Brief
Copy word for word the part of the text on the virtue of knowledge that runs from "You – in sha" to "studies in college?".

Text passage

○ ○ ○ ○ ○

Praise be to Allah.
The noble virtue of knowledge and of the scholars is firmly established in people’s minds and hearts, and the greatest and noblest of knowledge is knowledge of Allah, may He be glorified and exalted, and of His religion and what He has prescribed for His slaves.
Allah, may He be exalted, says (interpretation of the meaning):
“Say: ‘Are those who know equal to those who know not?’ It is only men of understanding who will remember (i.e. get a lesson from Allah’s Signs and Verses)”
There is sufficient pride for the seeker of knowledge in the hadith of the Prophet (blessings and peace of Allah be upon him): “Whoever follows a path seeking knowledge, Allah will make a path to Paradise easy for him.” Narrated by Muslim (2699) from the hadith of Abu Hurayrah.
There are many verses and hadiths that speak of the virtue of knowledge.
You – in sha Allah – have high ambitions and aspirations, and we would like to highlight several points to you:
(a)How can you combine the pursuit of Islamic knowledge with your studies in college?
1. This can be done by organising your time and giving each matter its due share of attention. If college takes up one third of your time, then give two or three hours to seeking knowledge, and allocate the rest of the time for your work.

○ ○ ○ ○ ○

Recorded data
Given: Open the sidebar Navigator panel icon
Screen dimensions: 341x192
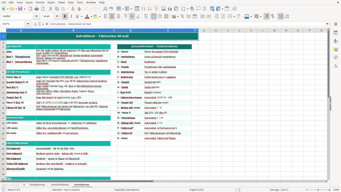Looking at the screenshot, I should point(336,57).
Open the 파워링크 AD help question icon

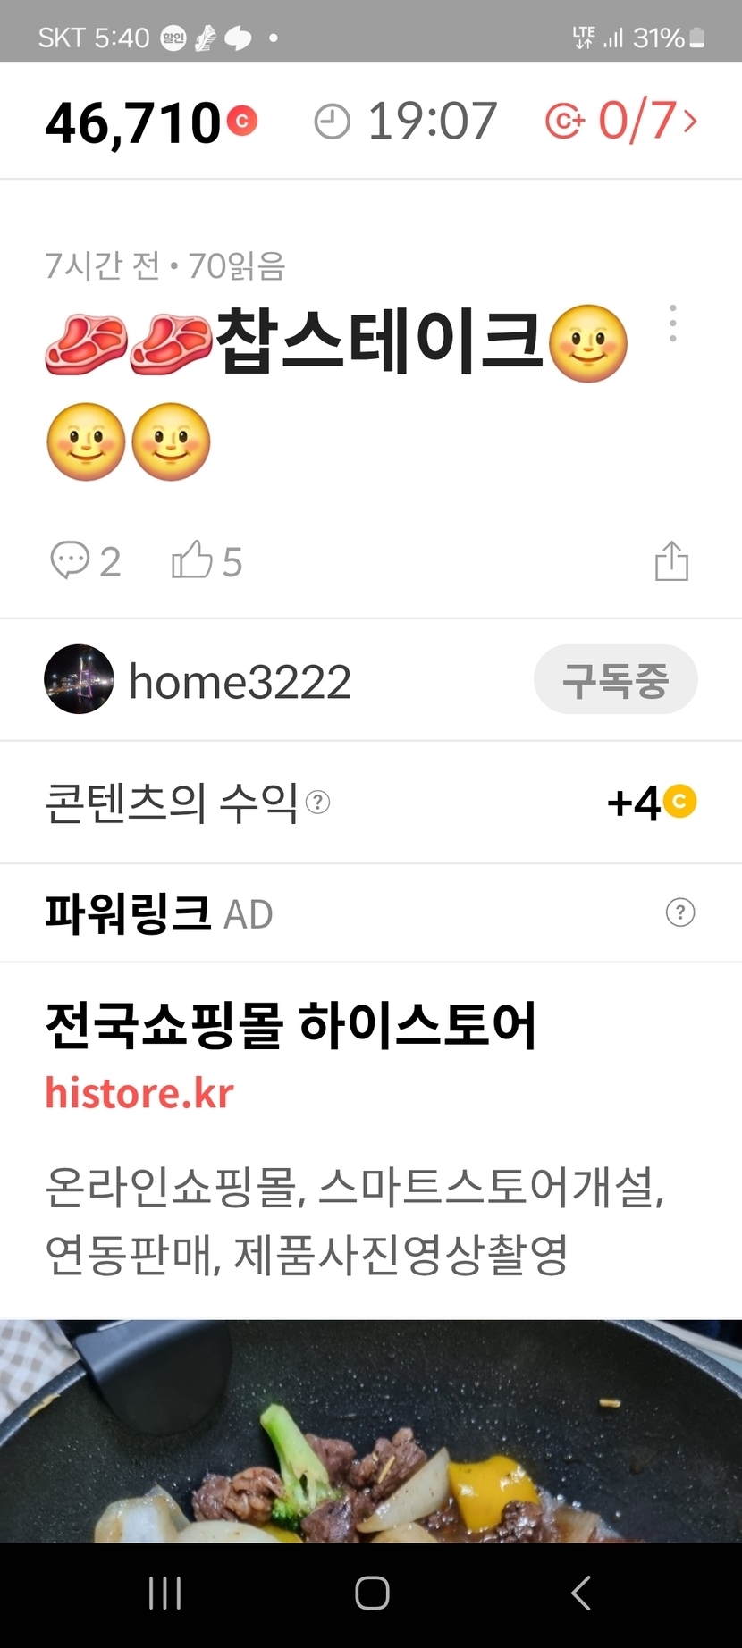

○ ○ ○ ○ ○

Output for this exercise
You – in sha Allah – have high ambitions and aspirations, and we would like to highlight several points to you:
(a)How can you combine the pursuit of Islamic knowledge with your studies in college?